A group of Indian scientists has, for the first time, completely mapped the genome for a bacterium, which is the forefather of a malicious strain of bacterial species that causes bladder cancer, psoriasis and weakens the immunity system of HIV/AIDS patients.
“It’s a harmless, helpful bacterium and so we were surprised when we discovered that it was the direct ancestor to a major group of lethal members of the mycobacterium family,” said Seyed Has-nain, a scientist involved with the sequencing.
The scientists claim that their effort in mapping the genome of the Mycobacterium indicus pranii (MIP), a bacterium now used as a leprosy vaccine in India, and establishing the lineage with the dangerous family of bacteria called Mycobacterium avium intracellulare complex (Maic), would help researchers design drugs that target its criminal genes.
Maic is also known to cause the fatal Johne’s disease, which targets cattle worldwide, and has been implicated as a cause of Crohn’s disease, a painful, non-fatal disease that affects the human digestive system.
The research team sequencing the genome, which consists of six million base pairs or the building blocks that make the gene, comprised scientists from the government-funded Centre for DNA Fingerprinting and Diagnostics, and the University of Delhi.
They published their findings in a recent issue of the PLoS One, a peer-reviewed journal.
The only major genome sequencing effort in the public domain involving India has been the International Rice Genome Sequencing Project, which involved the UK, the US, Japan, South Korea, Brazil, Thailand and France.
Though a range of anti-bacterial drugs from ciprofloxacin to azithromycin are used for treating these diseases, Maic mutates rapidly and frequently outsmart the drugs, like their best-known relative, the Mycobacterium tuberculosis, which causes tuberculosis in human beings and is known to frequently develop drug-resistant strains.
MIP, which is commercially marketed as a leprosy vaccine—Immuvac—by Cadila Pharmaceuticals Ltd, is also being tested for a wide range of drugs for HIV/AIDS, psoriasis and bladder cancer, because of its therapeutic effects on the immune system.
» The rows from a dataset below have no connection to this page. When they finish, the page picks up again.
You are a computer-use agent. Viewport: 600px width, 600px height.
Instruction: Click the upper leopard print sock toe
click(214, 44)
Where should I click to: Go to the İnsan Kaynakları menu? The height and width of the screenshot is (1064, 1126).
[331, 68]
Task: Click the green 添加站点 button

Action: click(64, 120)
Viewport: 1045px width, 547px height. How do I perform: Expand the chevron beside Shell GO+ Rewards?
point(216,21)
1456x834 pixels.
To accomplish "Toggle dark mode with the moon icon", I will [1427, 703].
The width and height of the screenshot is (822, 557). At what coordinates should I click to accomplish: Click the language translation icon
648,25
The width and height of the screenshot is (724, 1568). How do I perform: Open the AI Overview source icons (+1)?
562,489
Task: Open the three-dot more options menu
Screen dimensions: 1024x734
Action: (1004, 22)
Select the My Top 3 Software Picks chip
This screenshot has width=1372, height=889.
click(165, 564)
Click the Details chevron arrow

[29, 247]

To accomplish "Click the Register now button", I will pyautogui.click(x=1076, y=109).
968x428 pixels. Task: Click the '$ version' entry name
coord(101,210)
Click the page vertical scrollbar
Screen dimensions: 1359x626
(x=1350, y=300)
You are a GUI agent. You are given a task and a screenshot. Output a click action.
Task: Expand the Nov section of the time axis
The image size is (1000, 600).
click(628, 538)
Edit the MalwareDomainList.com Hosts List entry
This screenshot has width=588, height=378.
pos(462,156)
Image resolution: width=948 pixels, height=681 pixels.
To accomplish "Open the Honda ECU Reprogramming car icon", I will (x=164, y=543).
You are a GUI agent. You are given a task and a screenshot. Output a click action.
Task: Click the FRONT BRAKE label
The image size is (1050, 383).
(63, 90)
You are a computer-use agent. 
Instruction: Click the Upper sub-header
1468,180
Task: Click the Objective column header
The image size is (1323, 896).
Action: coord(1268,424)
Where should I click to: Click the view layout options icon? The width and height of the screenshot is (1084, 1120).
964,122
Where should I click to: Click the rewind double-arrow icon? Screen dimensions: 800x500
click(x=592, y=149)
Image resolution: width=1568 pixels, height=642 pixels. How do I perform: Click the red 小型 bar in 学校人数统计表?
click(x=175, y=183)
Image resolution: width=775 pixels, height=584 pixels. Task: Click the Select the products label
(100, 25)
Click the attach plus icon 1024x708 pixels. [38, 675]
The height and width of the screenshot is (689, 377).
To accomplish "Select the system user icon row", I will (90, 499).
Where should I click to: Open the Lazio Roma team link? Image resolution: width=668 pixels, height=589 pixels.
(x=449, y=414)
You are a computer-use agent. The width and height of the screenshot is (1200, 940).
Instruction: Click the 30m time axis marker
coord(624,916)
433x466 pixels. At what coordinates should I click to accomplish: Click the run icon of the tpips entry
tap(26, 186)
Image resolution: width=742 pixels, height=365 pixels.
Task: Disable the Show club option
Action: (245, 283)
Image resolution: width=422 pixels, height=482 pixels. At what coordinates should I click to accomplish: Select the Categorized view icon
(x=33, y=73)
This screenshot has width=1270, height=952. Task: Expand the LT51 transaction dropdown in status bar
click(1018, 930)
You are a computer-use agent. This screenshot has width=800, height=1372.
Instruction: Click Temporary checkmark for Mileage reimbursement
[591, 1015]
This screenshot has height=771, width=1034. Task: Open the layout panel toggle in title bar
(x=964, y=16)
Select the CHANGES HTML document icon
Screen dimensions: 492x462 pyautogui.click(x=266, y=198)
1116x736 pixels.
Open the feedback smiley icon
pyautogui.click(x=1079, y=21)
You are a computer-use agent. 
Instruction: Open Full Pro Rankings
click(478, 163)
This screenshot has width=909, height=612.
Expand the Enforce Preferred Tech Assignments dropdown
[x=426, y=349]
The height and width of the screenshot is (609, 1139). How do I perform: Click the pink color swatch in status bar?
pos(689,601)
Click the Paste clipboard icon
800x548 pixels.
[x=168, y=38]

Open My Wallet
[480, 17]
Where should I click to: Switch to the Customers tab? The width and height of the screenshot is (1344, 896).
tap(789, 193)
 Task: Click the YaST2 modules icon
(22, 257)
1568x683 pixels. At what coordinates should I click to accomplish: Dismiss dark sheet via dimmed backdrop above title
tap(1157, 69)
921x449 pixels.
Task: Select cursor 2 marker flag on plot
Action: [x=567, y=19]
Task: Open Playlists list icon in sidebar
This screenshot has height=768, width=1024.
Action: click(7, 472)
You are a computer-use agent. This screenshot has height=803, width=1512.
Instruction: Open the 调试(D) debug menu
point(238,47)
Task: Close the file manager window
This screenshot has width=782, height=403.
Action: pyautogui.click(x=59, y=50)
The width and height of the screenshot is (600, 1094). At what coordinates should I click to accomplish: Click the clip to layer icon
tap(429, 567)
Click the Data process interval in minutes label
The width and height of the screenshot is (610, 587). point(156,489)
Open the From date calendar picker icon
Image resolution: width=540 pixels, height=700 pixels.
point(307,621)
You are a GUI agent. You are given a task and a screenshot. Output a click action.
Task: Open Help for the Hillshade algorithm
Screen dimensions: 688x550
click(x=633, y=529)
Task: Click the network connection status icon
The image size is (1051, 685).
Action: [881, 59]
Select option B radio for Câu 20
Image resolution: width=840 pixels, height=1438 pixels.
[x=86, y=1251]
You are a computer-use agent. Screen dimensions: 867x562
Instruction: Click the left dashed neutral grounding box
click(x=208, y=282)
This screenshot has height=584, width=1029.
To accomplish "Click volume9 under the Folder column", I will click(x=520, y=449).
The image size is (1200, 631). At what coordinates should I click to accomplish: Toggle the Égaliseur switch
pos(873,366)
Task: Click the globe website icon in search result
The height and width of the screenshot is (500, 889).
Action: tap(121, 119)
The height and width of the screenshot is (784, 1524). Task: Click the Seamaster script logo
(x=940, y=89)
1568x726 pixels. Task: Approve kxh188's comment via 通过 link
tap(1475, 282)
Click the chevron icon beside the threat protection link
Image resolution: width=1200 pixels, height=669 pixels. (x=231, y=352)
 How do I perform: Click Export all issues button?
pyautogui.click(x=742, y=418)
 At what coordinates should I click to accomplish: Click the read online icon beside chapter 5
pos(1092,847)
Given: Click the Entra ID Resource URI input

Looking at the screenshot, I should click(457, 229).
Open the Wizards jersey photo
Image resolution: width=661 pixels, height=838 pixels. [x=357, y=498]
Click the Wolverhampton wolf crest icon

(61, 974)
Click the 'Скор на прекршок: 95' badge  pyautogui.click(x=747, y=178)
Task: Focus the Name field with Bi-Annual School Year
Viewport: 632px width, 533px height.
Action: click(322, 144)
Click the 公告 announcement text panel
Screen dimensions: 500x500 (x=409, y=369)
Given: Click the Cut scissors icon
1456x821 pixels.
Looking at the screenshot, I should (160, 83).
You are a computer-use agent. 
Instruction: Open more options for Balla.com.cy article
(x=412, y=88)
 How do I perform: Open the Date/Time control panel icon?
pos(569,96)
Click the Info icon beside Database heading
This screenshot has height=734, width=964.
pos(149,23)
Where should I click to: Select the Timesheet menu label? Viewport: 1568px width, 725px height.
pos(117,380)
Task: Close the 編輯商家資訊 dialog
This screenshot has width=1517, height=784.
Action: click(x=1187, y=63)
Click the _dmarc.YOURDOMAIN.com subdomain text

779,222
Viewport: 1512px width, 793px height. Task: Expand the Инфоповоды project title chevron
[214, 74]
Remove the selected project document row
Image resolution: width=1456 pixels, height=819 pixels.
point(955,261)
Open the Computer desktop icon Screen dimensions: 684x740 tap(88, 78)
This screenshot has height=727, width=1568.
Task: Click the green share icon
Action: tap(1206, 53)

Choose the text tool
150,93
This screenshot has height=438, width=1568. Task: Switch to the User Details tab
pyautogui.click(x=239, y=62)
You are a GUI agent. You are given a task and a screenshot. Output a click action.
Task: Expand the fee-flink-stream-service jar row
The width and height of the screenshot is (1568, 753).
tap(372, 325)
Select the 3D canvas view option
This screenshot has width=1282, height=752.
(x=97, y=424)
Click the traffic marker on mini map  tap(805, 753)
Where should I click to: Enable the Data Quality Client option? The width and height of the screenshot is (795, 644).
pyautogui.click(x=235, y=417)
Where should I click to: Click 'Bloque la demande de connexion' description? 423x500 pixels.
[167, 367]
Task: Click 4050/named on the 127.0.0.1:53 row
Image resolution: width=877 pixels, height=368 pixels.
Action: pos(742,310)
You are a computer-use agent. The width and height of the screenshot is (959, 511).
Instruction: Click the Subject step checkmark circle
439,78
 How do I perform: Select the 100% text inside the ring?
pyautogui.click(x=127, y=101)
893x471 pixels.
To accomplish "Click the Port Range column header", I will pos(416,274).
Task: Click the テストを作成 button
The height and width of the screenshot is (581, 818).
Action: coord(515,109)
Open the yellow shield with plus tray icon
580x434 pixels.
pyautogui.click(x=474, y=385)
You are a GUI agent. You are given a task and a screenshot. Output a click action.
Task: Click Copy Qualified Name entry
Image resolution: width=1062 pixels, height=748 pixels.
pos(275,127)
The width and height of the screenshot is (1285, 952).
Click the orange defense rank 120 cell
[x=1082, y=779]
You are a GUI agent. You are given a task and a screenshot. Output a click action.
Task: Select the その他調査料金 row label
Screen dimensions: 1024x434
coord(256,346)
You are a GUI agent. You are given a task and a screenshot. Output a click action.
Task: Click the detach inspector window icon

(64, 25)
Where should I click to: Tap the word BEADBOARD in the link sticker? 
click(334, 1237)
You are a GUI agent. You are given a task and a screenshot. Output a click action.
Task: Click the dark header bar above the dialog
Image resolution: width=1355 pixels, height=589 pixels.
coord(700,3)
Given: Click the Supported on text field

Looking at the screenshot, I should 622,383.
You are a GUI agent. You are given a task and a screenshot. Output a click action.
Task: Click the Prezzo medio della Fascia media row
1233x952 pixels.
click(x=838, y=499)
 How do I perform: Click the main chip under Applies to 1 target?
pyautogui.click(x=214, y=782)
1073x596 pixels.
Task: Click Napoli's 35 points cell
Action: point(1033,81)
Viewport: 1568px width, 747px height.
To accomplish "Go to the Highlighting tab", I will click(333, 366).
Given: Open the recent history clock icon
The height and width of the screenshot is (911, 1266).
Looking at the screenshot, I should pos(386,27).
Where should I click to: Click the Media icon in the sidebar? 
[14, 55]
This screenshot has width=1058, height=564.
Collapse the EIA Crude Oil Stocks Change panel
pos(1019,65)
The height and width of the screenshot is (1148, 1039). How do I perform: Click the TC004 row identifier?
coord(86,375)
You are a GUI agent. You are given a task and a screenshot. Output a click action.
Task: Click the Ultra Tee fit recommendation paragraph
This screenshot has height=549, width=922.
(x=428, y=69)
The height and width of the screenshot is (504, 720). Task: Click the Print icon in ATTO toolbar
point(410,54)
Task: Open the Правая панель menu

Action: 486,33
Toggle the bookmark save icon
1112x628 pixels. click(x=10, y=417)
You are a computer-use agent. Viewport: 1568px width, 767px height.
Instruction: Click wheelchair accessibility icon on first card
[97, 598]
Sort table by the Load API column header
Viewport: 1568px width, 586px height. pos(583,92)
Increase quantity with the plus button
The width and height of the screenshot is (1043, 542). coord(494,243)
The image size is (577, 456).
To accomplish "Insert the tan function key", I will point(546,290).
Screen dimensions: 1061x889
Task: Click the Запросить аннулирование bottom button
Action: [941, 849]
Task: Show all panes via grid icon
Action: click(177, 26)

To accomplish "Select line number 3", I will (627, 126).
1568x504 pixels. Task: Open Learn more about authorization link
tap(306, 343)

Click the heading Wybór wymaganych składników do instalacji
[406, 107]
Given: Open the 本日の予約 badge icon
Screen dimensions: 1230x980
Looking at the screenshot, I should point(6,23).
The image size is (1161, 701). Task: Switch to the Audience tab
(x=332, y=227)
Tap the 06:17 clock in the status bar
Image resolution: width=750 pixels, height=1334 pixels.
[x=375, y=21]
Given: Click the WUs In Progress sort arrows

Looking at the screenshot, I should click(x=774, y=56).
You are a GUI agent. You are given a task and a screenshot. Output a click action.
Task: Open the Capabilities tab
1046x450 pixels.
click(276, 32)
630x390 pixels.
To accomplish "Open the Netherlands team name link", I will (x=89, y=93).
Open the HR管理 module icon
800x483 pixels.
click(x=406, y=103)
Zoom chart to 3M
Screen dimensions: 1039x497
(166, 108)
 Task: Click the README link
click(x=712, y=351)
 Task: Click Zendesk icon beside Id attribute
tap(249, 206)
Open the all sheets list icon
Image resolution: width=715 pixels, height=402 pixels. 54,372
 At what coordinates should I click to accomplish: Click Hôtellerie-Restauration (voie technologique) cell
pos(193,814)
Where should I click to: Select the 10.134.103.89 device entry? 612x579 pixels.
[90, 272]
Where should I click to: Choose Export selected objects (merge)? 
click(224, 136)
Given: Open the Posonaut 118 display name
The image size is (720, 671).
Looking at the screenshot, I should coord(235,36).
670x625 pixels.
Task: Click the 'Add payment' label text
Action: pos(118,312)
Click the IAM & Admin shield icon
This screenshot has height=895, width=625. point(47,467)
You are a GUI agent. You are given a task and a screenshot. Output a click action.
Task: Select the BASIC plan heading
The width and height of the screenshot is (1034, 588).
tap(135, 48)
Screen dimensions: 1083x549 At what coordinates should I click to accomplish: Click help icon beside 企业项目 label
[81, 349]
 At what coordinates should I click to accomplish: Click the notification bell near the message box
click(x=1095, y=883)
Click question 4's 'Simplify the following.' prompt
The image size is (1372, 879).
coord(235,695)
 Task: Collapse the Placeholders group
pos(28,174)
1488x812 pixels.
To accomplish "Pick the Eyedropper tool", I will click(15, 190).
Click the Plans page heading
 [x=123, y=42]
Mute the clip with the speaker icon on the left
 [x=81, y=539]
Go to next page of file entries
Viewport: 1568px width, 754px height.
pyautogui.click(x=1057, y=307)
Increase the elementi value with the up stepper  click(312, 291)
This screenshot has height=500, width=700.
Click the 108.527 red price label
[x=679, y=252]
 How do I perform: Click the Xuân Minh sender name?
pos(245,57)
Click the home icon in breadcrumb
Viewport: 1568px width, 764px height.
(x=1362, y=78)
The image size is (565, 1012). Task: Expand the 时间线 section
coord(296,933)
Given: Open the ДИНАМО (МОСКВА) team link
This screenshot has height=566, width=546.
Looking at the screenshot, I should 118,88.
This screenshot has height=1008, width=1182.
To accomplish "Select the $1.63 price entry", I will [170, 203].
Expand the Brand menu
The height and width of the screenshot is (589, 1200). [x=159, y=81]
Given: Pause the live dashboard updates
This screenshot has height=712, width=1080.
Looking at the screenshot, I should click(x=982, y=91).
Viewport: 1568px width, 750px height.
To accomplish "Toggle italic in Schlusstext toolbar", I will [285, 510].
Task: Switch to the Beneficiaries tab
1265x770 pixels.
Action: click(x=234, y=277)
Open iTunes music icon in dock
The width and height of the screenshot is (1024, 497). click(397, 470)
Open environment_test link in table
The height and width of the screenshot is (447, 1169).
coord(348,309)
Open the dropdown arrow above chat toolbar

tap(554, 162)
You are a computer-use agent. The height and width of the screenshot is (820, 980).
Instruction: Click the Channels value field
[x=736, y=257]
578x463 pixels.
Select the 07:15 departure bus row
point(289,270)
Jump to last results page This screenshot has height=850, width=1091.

Unlike human reproduction, where children inherit an equal amount of genetic material from both parents, mycobacteria, like most bacteria, propagate by cloning. Each daughter cell thus has a duplicate copy of the entire genetic material of its parent, which makes it relatively easier to trace the lineage of each gene.
“Now since we have the genetic code of both the parent and the descendant, we can know how, and which genes of the benign ancestor, mutated to become the deadly genes in the later generation,” said Akhilesh Tyagi of the Delhi University, a member of the team.
Once these genes are identified, drugs can be designed to target these locations, an approach in drug design called gene targeting, which earned scientists Mario Cappechi, Oliver Smithies and Martin Evans the 2007 Nobel Prize for medicine.
Though the rice genome consists of 400 million base pairs and the human genome 3,000 million pairs, mapping the six-million base pair MIP genome “was also hard work”, Tyagi said.
“Yes, genome sequencing projects are the trend now,” said a senior scientist in the government’s department of biotechnology, requesting anonymity.
“We missed the bus on the human genome project, and today, when scientists are creating chromosomes, we are still at elementary sequencing stages. But nevertheless, some progress is being made,” the scientist added.
But the man who first isolated the MIP bacilli and proved that it could be used as a vaccine, G.P. Talwar, who heads the Talwar Research Foundation here, said, “The MIP has always been a friendly bacterium, but I haven’t seen the sequencing analysis yet.
“However, I think the biggest benefit of completely mapping any genome is that it reveals possible new applications of an organism.”